Don wrote:>> the petals of the rose were rather transformed..transformed stipules..than complete leaves.
Hmmm. I would think that this question has already been answered by the folks who study inflorescence. Does anybody here from academia know if petals and stipules are the same bird?
Proceedings of the Academy of Natural Sciences of Philadelphia 41: 53-66 (1889)
Contributions to the Life Histories of Plants. No. IV
Clear as it is to the mind that when carefully traced, the petal of a rose is formed of an enlarged stipule, and not of a fully planned leaf, the positive evidence is not furnished as freely as in the case of the sepal, but specimens of Rosa humilis, sent to me in 1883 by Miss Jennie E. Whiteside, of Harmonsburg, Pennsylvania, give an excellent illustration. This form has been figured and described by Mr. Sereno Watson in the Garden and Forest for February 13th, 1889 as Rosa humilis, var triloba. The trilobed petal is simply a case in which the usual stipule forming the petal of the rose, has again had its normal growth accelerated towards a perfect leaf. The central lobe is in fact no more than a dilated petiole, with the stipule represented by the two lateral lobes, in its normal position at its base. The same process from the total arrestation of petiole and leaf blade to the abnormal dilation of the stipule to form the petal, can be traced in magnolia, as made plain in the paper above cited.

* **INFORMATION PROVIDED**
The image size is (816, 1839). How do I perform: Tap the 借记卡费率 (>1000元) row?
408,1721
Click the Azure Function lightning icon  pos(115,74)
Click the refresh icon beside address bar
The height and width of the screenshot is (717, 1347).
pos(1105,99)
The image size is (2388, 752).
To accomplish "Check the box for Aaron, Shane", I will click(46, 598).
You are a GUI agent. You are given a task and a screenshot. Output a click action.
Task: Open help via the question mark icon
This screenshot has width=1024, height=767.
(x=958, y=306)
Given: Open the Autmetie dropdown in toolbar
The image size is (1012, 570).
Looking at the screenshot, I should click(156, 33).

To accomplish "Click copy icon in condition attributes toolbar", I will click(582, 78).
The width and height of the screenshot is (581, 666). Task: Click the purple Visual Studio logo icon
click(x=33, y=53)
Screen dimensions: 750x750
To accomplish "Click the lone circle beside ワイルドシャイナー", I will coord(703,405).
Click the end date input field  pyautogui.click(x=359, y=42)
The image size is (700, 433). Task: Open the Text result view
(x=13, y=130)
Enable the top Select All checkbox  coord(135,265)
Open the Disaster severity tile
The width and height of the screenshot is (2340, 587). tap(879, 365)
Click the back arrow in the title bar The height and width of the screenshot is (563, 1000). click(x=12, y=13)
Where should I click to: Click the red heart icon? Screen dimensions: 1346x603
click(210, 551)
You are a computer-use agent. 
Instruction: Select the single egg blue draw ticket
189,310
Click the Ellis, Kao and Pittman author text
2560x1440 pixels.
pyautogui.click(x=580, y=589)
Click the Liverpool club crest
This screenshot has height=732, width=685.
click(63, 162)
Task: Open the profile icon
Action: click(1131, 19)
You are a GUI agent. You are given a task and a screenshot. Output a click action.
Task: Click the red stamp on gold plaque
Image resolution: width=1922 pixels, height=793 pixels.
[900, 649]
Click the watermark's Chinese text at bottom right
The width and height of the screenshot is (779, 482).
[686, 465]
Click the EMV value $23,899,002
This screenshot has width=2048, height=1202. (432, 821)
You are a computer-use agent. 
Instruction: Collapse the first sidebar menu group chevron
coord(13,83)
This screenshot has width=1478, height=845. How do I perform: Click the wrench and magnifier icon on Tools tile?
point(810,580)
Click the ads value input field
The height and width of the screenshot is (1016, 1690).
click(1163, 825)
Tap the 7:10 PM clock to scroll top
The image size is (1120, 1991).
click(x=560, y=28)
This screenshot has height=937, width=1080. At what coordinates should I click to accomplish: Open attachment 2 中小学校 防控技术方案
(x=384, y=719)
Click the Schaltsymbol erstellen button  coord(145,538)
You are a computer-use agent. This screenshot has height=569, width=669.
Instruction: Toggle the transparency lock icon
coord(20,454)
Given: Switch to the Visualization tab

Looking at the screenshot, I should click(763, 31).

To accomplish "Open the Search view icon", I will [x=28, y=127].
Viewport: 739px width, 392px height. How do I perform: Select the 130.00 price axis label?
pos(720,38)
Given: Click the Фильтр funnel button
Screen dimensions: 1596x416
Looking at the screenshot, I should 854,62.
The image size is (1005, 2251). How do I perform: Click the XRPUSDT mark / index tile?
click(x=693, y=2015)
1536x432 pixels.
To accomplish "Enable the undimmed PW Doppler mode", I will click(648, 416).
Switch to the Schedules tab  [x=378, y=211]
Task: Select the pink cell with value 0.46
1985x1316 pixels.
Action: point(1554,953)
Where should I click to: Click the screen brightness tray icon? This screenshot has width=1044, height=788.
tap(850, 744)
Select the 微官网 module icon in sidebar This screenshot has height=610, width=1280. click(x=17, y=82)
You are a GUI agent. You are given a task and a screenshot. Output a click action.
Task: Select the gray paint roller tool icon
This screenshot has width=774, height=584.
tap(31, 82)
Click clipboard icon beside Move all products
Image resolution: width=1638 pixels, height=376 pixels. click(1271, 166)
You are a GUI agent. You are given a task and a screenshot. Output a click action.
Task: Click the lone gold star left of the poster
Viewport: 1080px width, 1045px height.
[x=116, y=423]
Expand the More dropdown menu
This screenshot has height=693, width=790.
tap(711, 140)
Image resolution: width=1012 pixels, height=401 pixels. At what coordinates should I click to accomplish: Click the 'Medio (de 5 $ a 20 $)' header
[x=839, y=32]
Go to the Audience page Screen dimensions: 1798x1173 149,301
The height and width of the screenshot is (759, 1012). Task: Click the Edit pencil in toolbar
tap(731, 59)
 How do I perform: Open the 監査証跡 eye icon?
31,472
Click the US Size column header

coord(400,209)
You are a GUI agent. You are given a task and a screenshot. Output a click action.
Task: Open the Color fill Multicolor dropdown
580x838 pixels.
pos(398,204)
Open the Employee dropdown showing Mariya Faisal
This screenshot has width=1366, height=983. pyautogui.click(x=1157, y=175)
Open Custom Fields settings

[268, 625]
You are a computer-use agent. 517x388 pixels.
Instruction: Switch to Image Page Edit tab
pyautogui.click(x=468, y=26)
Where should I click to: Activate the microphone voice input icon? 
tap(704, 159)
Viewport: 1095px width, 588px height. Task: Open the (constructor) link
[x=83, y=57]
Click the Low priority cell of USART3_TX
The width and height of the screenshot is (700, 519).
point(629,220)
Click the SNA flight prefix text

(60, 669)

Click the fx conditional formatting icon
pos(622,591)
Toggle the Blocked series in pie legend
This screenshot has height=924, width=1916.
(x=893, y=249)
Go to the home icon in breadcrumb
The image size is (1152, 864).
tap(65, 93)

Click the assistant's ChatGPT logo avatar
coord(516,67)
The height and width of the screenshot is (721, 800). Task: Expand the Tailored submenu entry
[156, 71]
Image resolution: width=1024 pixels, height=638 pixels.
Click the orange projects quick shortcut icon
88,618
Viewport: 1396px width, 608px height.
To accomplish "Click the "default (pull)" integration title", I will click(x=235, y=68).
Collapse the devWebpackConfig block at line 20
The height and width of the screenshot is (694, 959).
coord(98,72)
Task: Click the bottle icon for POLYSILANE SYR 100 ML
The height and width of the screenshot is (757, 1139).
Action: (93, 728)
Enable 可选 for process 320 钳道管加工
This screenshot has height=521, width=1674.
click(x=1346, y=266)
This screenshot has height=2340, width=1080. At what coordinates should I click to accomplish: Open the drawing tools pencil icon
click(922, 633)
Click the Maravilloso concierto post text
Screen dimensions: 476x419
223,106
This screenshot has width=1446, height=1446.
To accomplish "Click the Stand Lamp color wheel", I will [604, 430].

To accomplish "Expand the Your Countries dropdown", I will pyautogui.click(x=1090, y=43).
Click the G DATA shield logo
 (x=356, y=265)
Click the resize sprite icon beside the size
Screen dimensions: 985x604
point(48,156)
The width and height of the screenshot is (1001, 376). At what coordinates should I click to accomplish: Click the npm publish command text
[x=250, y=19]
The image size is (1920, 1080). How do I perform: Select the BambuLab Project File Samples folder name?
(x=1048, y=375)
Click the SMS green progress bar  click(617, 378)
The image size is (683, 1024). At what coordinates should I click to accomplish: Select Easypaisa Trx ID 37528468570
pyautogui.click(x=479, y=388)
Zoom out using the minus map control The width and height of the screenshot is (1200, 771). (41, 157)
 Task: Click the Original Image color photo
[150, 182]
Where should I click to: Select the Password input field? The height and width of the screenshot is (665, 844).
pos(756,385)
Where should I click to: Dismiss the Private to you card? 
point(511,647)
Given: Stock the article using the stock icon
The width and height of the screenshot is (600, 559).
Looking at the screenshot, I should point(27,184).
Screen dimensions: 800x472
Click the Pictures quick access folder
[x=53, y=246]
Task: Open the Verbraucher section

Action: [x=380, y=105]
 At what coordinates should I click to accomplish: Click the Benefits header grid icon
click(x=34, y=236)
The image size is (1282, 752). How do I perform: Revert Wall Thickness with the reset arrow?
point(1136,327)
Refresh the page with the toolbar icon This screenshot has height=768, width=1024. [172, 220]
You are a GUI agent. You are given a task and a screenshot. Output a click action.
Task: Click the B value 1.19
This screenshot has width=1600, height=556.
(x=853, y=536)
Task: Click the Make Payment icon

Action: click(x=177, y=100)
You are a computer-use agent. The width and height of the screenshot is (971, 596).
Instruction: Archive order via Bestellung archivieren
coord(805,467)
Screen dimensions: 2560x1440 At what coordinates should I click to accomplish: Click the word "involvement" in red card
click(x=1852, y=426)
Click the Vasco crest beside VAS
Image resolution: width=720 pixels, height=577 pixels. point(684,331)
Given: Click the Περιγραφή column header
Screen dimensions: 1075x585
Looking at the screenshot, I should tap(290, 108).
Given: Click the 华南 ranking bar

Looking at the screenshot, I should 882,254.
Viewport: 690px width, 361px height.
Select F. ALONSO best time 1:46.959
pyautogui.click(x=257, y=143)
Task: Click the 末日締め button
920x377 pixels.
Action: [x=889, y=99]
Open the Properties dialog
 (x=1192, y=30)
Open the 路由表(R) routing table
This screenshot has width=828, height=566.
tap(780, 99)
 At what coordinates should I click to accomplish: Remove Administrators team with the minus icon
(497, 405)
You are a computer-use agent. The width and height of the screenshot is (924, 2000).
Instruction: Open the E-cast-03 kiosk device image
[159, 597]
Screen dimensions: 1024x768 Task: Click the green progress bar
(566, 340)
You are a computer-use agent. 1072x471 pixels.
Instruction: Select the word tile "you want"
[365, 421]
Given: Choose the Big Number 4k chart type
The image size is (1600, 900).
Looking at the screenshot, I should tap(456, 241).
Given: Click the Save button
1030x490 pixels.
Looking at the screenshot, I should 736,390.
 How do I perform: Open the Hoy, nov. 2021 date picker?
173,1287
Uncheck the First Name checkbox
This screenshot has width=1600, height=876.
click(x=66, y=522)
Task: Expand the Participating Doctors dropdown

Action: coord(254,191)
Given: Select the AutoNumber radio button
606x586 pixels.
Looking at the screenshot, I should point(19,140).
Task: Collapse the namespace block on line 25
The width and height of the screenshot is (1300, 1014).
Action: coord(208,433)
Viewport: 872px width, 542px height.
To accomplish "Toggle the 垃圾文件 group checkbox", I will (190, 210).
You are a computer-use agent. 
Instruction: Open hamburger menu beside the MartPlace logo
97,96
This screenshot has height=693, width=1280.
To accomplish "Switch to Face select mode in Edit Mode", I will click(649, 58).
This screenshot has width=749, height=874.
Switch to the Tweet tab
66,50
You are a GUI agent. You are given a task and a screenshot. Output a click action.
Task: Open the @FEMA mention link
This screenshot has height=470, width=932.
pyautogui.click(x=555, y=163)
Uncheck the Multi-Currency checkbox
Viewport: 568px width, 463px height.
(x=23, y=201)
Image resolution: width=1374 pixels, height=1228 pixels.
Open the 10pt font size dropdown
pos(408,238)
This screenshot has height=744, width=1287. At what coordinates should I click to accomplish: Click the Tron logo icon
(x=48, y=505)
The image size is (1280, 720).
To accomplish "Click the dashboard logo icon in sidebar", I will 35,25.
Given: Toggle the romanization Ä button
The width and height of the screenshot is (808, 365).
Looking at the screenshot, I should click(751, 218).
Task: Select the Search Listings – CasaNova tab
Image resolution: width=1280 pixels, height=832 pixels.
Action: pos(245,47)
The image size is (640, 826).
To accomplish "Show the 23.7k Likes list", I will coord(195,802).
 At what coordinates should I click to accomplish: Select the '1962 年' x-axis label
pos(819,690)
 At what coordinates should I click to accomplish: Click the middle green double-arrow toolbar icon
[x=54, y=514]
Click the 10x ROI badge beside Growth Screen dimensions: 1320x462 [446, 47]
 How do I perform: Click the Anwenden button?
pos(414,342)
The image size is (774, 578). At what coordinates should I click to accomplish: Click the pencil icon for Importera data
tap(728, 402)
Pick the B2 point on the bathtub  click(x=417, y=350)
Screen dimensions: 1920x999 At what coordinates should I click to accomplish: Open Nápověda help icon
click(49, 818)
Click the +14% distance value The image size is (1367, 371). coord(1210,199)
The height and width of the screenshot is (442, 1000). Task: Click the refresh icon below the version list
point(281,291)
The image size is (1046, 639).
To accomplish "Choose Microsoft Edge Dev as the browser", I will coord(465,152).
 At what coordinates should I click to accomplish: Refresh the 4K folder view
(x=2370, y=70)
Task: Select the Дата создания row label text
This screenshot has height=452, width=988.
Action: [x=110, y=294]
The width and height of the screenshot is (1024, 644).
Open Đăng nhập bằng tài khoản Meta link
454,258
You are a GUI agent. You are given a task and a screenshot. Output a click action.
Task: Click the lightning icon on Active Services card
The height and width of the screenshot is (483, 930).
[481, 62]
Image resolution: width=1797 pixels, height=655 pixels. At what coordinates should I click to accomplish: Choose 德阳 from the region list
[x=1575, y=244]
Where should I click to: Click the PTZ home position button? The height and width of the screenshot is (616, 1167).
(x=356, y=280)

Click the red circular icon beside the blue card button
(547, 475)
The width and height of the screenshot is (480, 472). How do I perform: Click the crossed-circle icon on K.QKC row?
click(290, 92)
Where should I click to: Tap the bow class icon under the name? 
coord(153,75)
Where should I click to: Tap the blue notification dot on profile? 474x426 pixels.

* **TO DO**
Copy the passage in the rose petals text above from "Hmmm. I would" to "the same bird?", unchanged.

* **ANSWER TO THIS TASK**
Hmmm. I would think that this question has already been answered by the folks who study inflorescence. Does anybody here from academia know if petals and stipules are the same bird?